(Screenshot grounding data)
━━━━━━━━
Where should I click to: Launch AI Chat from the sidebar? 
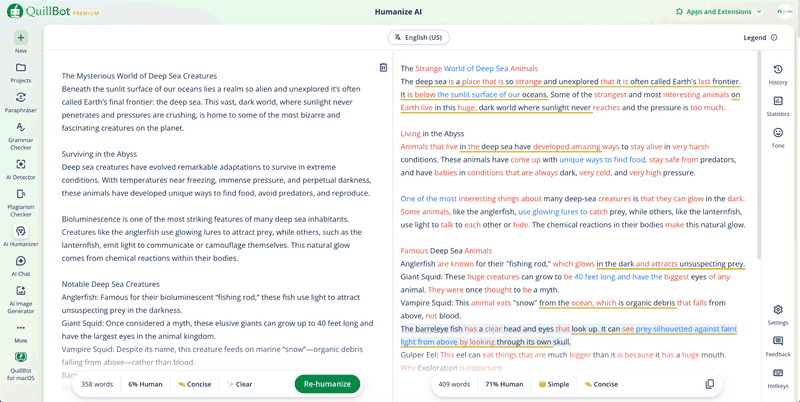pos(21,265)
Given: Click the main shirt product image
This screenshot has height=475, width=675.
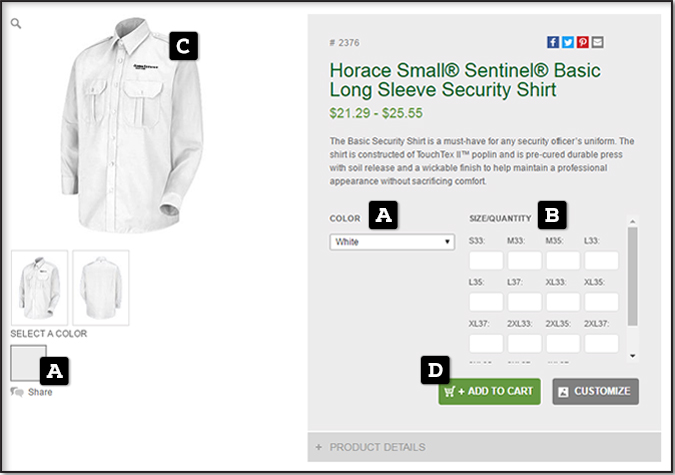Looking at the screenshot, I should click(x=110, y=120).
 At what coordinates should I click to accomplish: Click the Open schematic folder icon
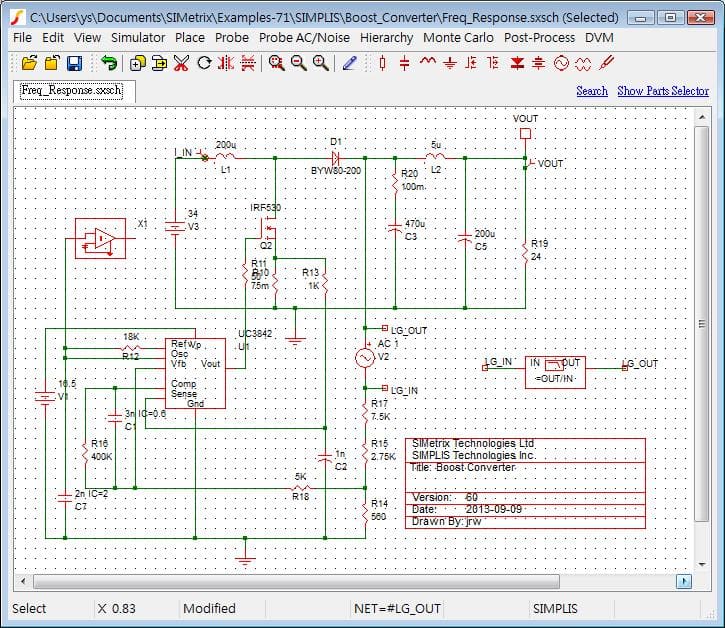(x=29, y=63)
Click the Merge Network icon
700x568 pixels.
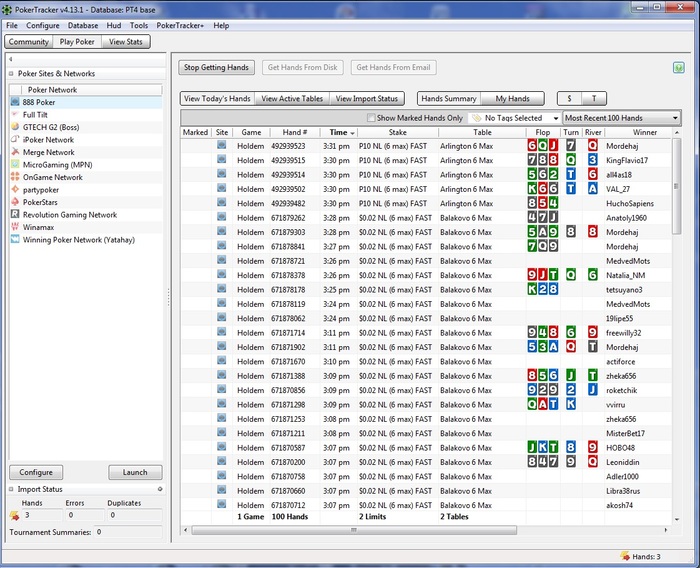[16, 152]
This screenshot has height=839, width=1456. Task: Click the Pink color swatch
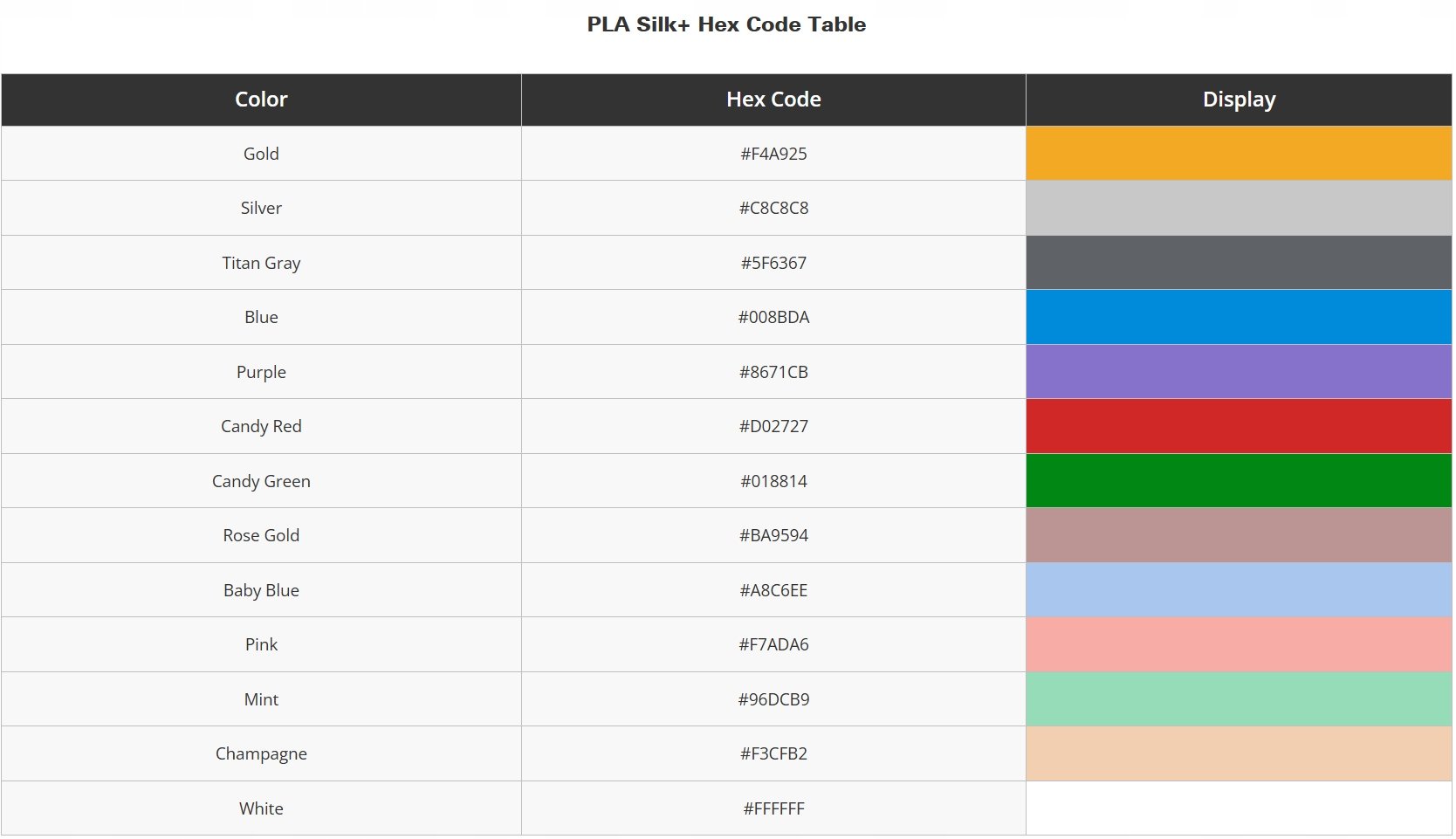pyautogui.click(x=1239, y=644)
━━━━━━━━
- [Brief]: Set down exactly, and only, the lines from the one holding "This screenshot has height=839, width=1456." to the end of the records above, leaving every picture out.

- [Solution]:
This screenshot has height=839, width=1456. Task: Click the Pink color swatch
pyautogui.click(x=1239, y=644)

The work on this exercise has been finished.